The Wolf Reviews
Jim Dening
Pebbles, Debris
Published by Arcade
Suggested Price £7.00
When I first met with the Metroland group of poets at founder Christopher North’s house in Buckinghamshire, I was a tempestuous nineteen year-old who was suspicious of poetry workshop facilitations. Half-way through the night a slightly gawky man who seemed to be forever hiding a sideways smirk, proceeded to read out a few of his poems. His name was Jim Dening, and it was there that my mistrust began to dissipate.
I remember Dening offering the Metrolanders a first read of two very different, yet equally captivating poems, The Ghosts of Canons Ashby and Waiting by the door. Gladly, when Pebbles, Debris came out last year I saw both poems included. While the Kafka-inspired Waiting by the door is a surge of lifeblood for anyone who misplaced the dusty old mantra of ‘carpe diem’, the elaborate Canons Ashby sequence proves truly inspirational for anyone interested in the spiritual or paranormal. In Canons Ashby, and indeed throughout this collection, we are cleverly interwoven into the narrative, not just as onlookers, but as ‘ghosts of the future’.
Yet to identify Pebbles, Debris as a collection purely reliant on Dening’s fascination with otherworldliness would be wide of the mark. Throughout are poems of love, family, geology and casually-dressed wit. The delicious opening poem (describing a chess match with his young son on a train to Chester) sets an extremely high standard not always matched by subsequent poems. One reason for this is that it is perhaps one of the most touching poems in the book. Here Dening describes how his wrong move in the game signifies a pivotal condition in the kaleidoscope of parenthood. I knew what a bad move it was…/I played my part/the difficult good father’s part / that gives him life / and lets me die. This is Dening at his most lucid, at the height of his range; breathing fire on the bones of mortality and history.

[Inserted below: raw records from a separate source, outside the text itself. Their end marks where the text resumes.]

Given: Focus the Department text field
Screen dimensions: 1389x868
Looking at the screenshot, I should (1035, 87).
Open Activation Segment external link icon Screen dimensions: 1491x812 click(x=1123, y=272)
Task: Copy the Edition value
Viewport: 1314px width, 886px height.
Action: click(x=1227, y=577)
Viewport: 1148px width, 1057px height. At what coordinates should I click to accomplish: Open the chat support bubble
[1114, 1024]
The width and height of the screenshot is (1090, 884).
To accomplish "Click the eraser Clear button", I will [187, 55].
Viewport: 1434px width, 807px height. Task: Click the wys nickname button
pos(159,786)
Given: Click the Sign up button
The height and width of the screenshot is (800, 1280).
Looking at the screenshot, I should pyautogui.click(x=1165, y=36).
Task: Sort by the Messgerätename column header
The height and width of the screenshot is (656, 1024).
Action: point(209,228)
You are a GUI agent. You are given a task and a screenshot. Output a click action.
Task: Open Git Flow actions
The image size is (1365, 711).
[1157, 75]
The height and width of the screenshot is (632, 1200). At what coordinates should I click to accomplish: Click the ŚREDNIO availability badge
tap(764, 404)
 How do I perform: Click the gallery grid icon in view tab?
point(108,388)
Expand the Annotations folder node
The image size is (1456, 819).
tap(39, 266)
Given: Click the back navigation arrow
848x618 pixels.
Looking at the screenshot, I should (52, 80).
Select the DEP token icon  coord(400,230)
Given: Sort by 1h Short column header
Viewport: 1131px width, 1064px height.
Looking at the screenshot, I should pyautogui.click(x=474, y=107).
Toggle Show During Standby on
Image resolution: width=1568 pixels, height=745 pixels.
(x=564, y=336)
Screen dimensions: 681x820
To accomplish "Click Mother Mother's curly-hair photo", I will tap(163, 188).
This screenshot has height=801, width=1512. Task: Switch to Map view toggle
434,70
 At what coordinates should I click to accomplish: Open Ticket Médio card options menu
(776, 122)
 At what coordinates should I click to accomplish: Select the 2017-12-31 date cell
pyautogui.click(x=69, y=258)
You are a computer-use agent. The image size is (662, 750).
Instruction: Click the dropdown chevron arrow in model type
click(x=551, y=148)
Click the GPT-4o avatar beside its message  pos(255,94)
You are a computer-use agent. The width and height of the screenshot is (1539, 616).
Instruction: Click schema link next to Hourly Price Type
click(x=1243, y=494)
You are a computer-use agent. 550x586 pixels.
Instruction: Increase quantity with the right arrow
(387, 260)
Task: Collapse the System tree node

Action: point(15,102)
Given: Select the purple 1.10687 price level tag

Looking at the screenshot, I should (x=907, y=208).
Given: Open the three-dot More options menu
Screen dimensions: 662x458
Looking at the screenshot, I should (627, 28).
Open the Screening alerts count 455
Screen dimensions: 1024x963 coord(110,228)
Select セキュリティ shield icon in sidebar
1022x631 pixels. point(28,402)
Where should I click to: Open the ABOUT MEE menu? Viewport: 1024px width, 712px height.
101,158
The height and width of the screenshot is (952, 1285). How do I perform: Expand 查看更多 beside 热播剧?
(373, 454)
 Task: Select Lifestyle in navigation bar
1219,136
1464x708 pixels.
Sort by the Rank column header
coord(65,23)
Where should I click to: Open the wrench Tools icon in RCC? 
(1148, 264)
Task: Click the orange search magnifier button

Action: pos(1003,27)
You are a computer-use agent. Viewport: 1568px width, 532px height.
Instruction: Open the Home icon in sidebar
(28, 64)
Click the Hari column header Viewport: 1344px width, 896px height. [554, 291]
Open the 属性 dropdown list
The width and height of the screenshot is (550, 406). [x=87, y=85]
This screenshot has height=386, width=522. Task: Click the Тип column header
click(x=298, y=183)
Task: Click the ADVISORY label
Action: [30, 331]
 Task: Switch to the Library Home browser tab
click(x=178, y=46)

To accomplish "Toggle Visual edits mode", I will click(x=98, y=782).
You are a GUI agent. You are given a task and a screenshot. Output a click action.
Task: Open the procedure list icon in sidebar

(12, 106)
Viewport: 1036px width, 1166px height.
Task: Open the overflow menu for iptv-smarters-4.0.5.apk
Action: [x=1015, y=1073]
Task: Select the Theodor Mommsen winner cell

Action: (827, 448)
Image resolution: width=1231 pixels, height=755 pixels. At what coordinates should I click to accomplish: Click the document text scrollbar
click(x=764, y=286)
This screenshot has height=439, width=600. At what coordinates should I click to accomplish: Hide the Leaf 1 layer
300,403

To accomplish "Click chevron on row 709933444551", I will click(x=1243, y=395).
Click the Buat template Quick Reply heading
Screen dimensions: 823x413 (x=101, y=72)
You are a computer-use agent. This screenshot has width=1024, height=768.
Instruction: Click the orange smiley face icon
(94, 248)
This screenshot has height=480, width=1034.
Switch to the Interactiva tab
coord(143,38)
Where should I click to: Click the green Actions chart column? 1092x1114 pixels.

Though seemingly slender there are sixty-five poems in Dening’s first collection, perhaps five too many. For someone whose work is usually steeped in originality, I was surprised to find the odd gnawing ‘love is…’, or ‘poetry is…’ poem. This could be an editorial flaw, but ultimately an author of Jim Dening’s calibre should know when to steer clear from such exhausted subject material.
Nevertheless, just when you think you’ve finally found a lapse in the momentum of Pebbles, Debris, Dening suddenly throws in another gem of a poem as if he were merely toying with the reader. A stunning back-to-back duo, The quiet mother and Shaking weeds, display a crispness of family memory that few contemporary writers can so well enunciate. So perhaps Dening is having the last laugh. The biography on the final page suggests so. Dening refuses to say ‘where he spent his formative years…what he does for money or whether he lives some of the time in France…’ Above the bio is a picture of Dening himself, wearing that same half-smirk I first caught at Metroland all those years ago. Fittingly, it compliments the entire collection.